En el Senado, Batista tenía de antemano la mayoría absoluta. No obstante, los partidarios del Presidente se decidieron a presentar combate. Uno de ellos, Manuel Capestany, preguntó al que dirigía la sesión: “¿Existe, señor presidente, sobre la mesa alguna prueba en relación con la acusación que se formula contra el Presidente de la República?”.
La respuesta negativa a esa interrogante dio pie a la intervención del senador José Manuel Gutiérrez: “La falsa acusación al Señor Presidente de la República no es la determinación espontánea de la voluntad libérrima de los representantes que integran este cuerpo, sino la resultante de la apariencia de legalidad con que pretende revestirse un golpe militar fraguado en los cuarteles”.

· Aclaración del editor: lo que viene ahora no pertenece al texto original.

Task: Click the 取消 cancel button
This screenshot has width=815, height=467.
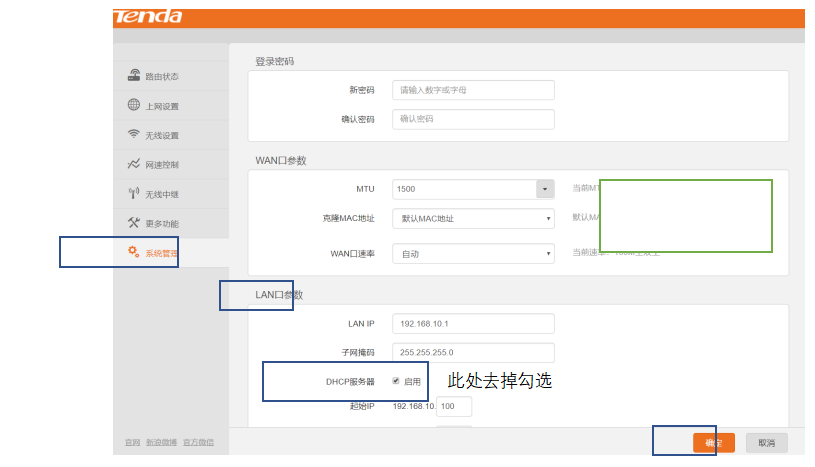Action: tap(766, 442)
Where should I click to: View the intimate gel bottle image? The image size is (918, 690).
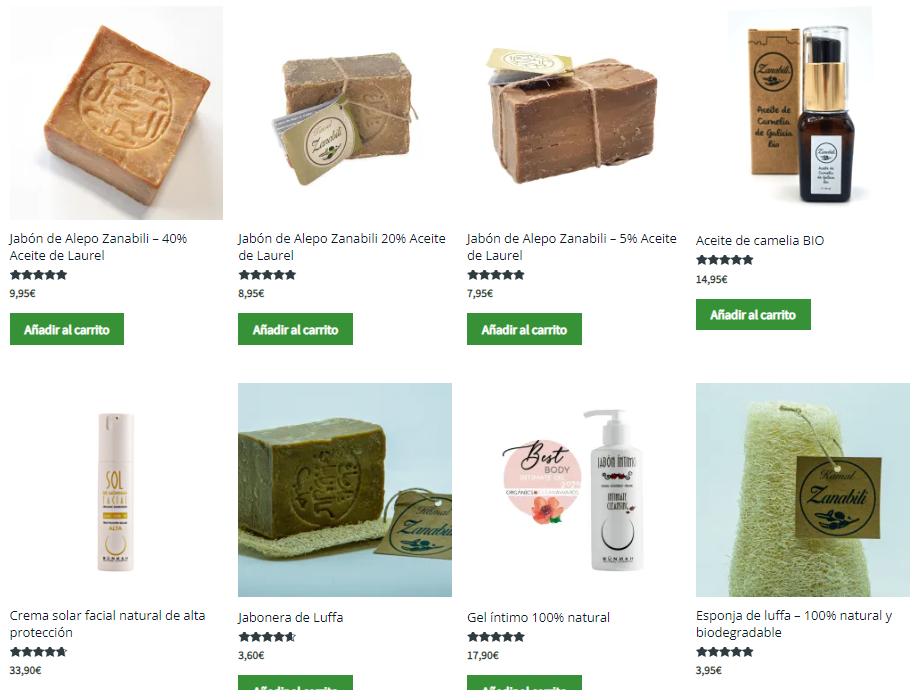click(574, 490)
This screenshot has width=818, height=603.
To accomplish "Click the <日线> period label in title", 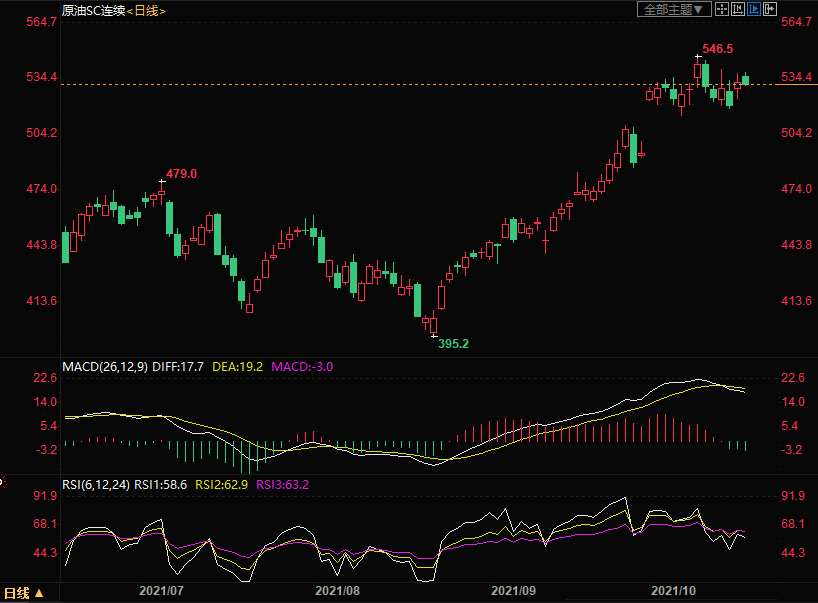I will point(146,10).

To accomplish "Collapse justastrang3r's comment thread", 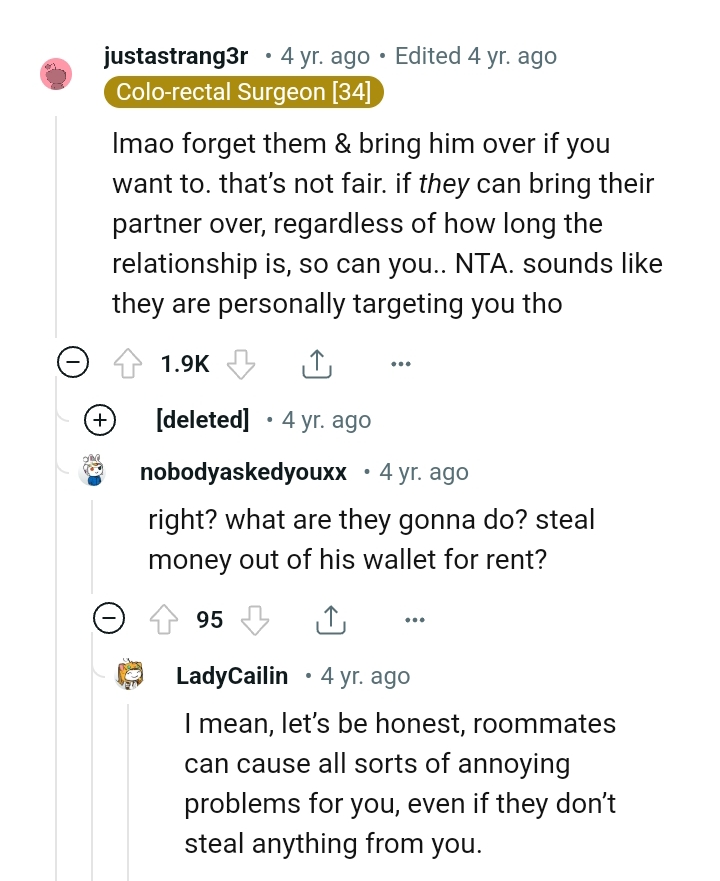I will click(x=73, y=363).
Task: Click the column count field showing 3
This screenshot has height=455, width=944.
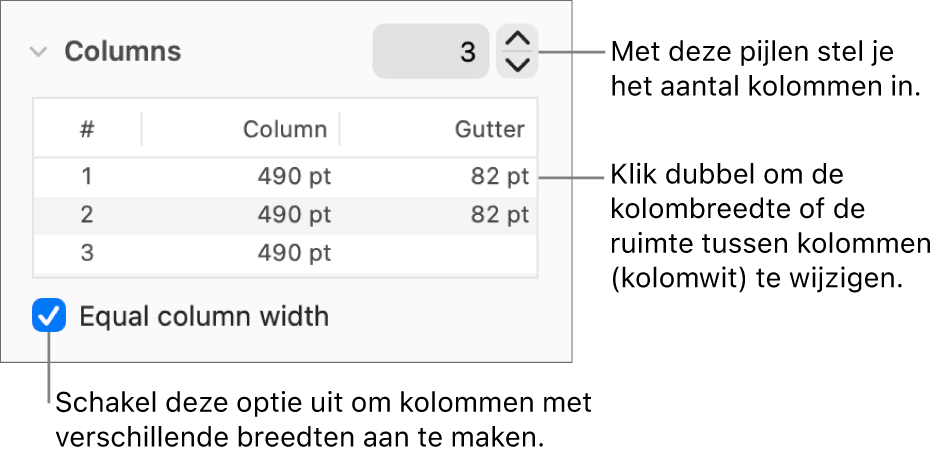Action: 431,52
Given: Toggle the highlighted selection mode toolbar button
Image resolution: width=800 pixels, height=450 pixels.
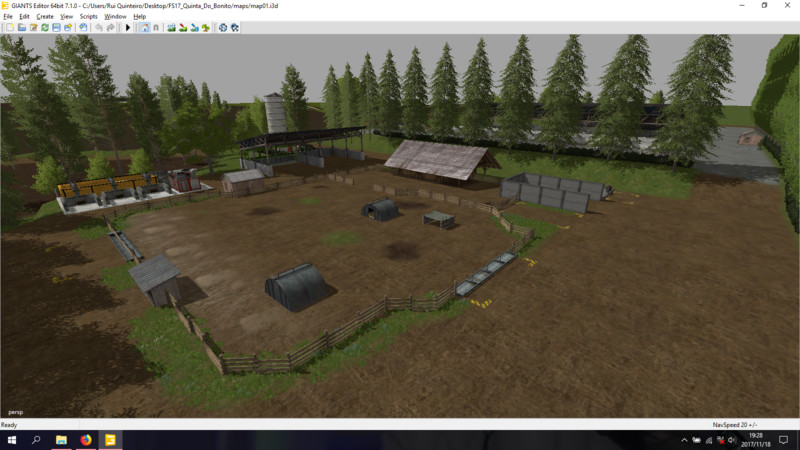Looking at the screenshot, I should pos(145,27).

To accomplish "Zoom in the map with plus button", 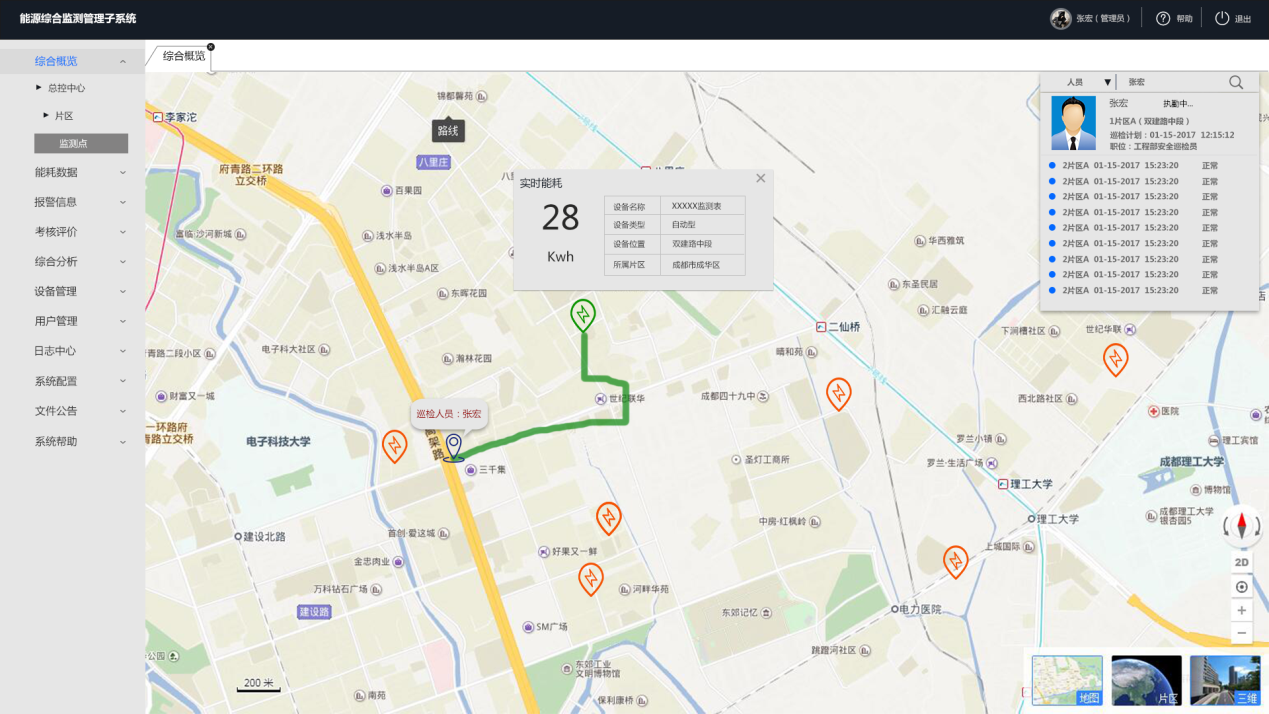I will (1242, 610).
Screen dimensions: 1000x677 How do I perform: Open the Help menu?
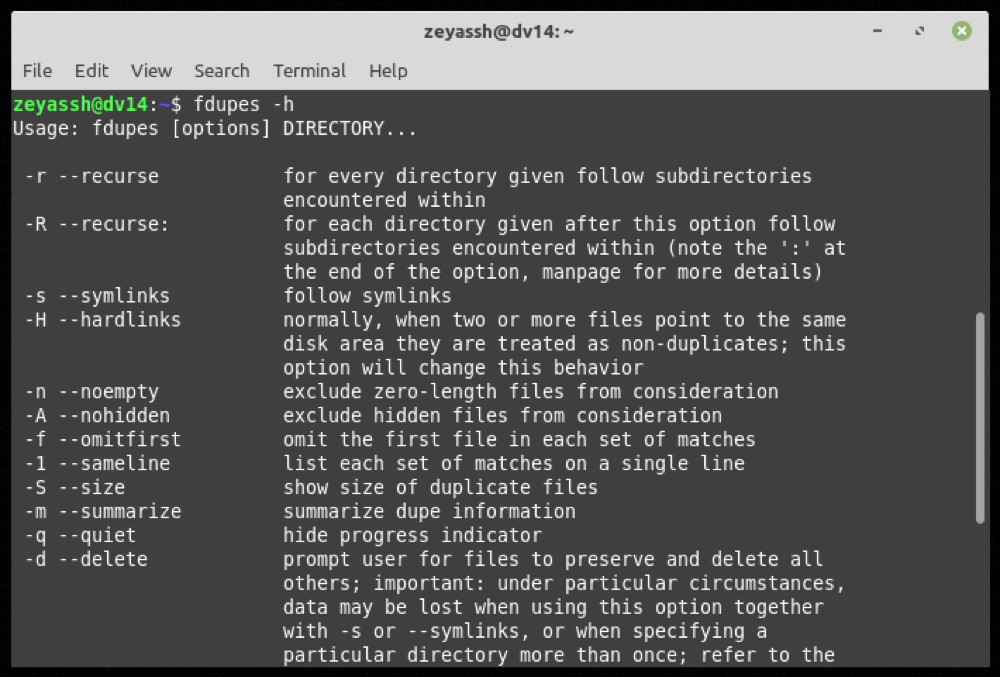tap(388, 71)
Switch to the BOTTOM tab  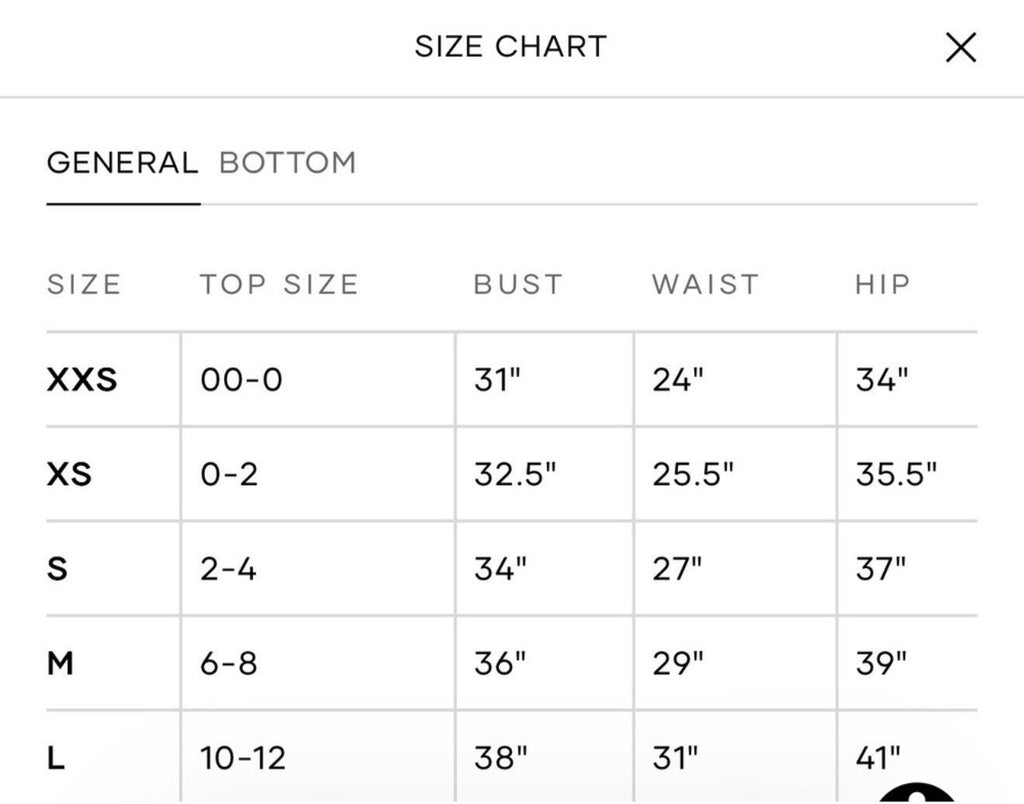tap(288, 163)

El 25 de diciembre de 1936 se hizo pública la noticia de la destitución de Miguel Mariano Gómez. Lo sustituyó el vicepresidente Federico Laredo Brú, cuya docilidad ante el jefe del ejército le reportó buenos dividendos.
Fuentes consultadas:
-Los libros Cuba política, de Mario Riera, y La neocolonia, organización y crisis desde 1899 a 1940, del Instituto de Historia de Cuba. Los textos periodísticos Miguel Mariano Gómez, de Enrique de la Osa (BOHEMIA, 1950) y Destitución y muerte de Miguel Mariano Gómez, de Ciro Bianchi (Juventud Rebelde, 2020).